* [EXERCISE INPUTS]:
____________

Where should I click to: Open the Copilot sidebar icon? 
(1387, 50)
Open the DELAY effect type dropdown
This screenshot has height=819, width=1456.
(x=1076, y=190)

____________

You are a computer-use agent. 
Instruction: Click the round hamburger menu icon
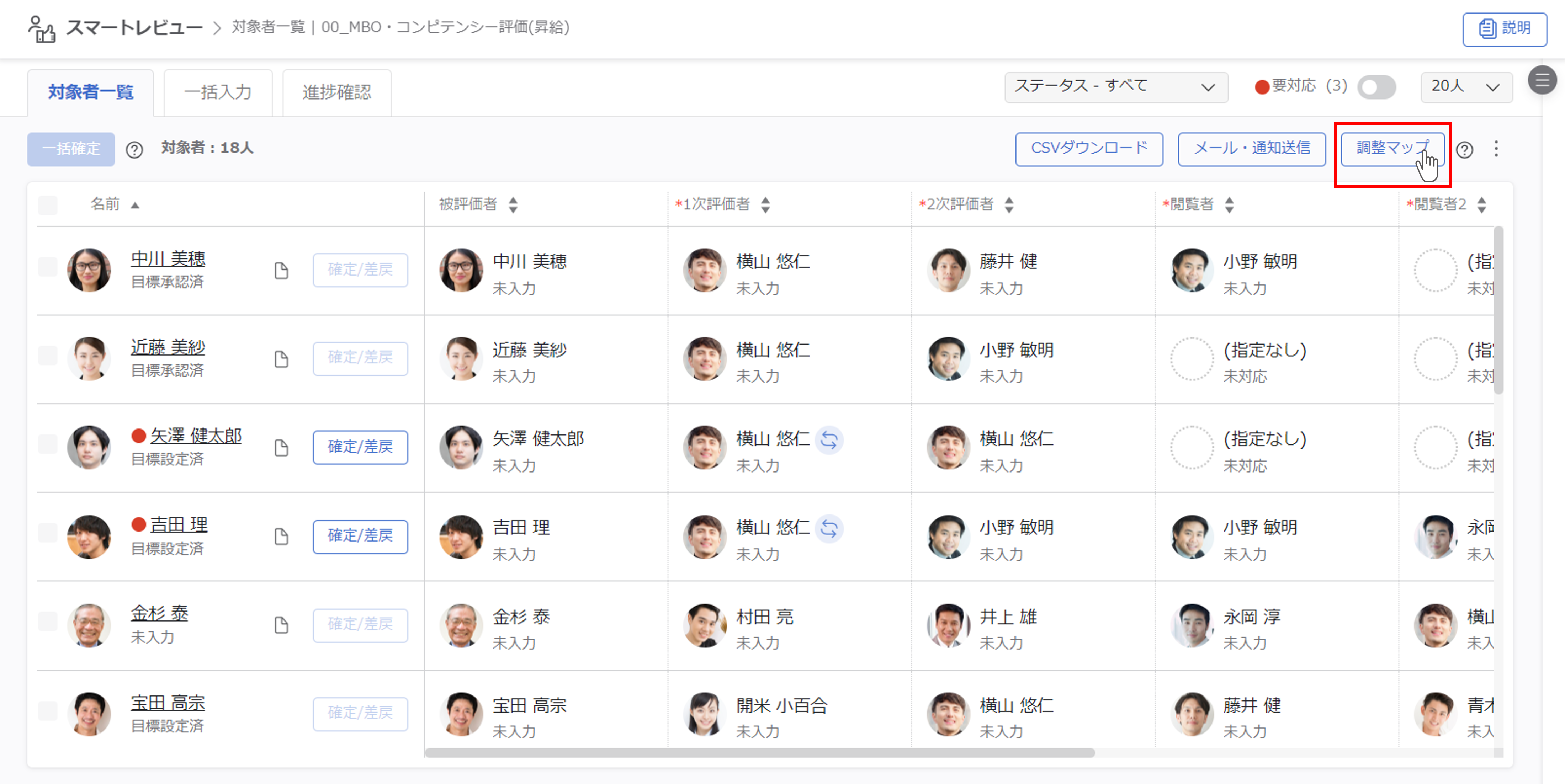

____________

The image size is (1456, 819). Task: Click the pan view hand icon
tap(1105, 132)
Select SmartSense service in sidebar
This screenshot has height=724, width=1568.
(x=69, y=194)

____________

What you return must be the lines above that run from the line with "You are a computer-use agent." to the line with "Instruction: Click the", inclusive, each copied exactly.

You are a computer-use agent. 
Instruction: Click the round hamburger menu icon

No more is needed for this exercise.